Entries taken from a collection

Segment Open

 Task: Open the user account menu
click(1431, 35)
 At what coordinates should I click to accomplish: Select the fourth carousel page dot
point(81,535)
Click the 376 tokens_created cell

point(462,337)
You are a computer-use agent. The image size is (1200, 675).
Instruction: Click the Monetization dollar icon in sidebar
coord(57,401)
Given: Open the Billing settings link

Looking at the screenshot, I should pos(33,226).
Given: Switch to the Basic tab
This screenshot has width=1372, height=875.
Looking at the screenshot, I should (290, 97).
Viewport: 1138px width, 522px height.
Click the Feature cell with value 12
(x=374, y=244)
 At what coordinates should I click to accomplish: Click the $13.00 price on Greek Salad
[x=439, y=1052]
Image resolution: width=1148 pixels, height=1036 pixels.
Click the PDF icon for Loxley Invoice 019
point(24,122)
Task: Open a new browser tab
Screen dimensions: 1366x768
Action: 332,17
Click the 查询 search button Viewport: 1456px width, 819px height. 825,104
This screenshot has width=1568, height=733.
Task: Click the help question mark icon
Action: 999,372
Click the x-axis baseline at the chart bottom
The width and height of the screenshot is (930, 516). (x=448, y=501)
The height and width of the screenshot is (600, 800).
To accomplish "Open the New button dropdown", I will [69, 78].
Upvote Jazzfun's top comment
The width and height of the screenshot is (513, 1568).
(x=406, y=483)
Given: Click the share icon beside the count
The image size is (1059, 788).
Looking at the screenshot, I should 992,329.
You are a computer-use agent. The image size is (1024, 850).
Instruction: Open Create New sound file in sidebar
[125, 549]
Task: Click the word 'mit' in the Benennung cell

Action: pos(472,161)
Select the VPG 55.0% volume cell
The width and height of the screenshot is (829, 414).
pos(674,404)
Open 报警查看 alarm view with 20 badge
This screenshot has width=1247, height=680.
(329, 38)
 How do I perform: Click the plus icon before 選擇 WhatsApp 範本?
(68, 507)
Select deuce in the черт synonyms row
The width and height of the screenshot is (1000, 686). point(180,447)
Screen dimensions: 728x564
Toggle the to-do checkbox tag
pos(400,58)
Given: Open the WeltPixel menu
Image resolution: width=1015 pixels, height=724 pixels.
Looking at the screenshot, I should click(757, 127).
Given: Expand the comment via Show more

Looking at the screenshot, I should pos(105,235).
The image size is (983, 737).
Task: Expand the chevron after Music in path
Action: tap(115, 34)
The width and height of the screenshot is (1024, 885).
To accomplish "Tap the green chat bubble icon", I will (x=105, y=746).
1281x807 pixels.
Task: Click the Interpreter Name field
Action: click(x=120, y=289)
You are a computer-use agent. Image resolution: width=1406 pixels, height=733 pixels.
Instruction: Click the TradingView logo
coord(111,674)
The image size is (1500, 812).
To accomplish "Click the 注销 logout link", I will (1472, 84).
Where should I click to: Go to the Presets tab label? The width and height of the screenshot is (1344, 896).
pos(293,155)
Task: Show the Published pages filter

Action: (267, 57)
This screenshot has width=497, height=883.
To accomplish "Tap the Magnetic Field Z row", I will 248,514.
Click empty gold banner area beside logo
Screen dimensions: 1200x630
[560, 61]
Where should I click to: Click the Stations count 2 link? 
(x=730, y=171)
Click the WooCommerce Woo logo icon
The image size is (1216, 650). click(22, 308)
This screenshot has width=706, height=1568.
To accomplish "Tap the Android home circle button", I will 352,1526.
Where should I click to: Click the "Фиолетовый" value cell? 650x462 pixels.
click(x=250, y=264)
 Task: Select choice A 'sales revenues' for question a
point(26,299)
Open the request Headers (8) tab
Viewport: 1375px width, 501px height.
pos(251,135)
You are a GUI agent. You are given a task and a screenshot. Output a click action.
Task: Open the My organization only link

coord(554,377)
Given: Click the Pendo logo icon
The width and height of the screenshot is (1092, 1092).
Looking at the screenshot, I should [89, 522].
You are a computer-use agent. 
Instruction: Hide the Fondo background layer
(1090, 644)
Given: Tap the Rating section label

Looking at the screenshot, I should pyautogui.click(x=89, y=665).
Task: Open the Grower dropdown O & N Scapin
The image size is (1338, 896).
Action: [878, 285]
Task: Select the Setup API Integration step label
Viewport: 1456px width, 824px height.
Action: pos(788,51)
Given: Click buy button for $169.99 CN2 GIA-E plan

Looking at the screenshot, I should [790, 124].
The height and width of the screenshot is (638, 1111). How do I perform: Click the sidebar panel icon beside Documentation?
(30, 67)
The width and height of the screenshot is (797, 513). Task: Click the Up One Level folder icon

Segment Closed

Action item: Output the lines above exactly, but only those between the line holding "Instruction: Open Create" and the line holding "The width and height of the screenshot is (1024, 885).", inclusive.

Answer:
Instruction: Open Create New sound file in sidebar
[125, 549]
Task: Click the word 'mit' in the Benennung cell

Action: pos(472,161)
Select the VPG 55.0% volume cell
The width and height of the screenshot is (829, 414).
pos(674,404)
Open 报警查看 alarm view with 20 badge
This screenshot has width=1247, height=680.
(329, 38)
 How do I perform: Click the plus icon before 選擇 WhatsApp 範本?
(68, 507)
Select deuce in the черт synonyms row
The width and height of the screenshot is (1000, 686). point(180,447)
Screen dimensions: 728x564
Toggle the to-do checkbox tag
pos(400,58)
Given: Open the WeltPixel menu
Image resolution: width=1015 pixels, height=724 pixels.
Looking at the screenshot, I should click(757, 127).
Given: Expand the comment via Show more

Looking at the screenshot, I should pos(105,235).
The image size is (983, 737).
Task: Expand the chevron after Music in path
Action: tap(115, 34)
The width and height of the screenshot is (1024, 885).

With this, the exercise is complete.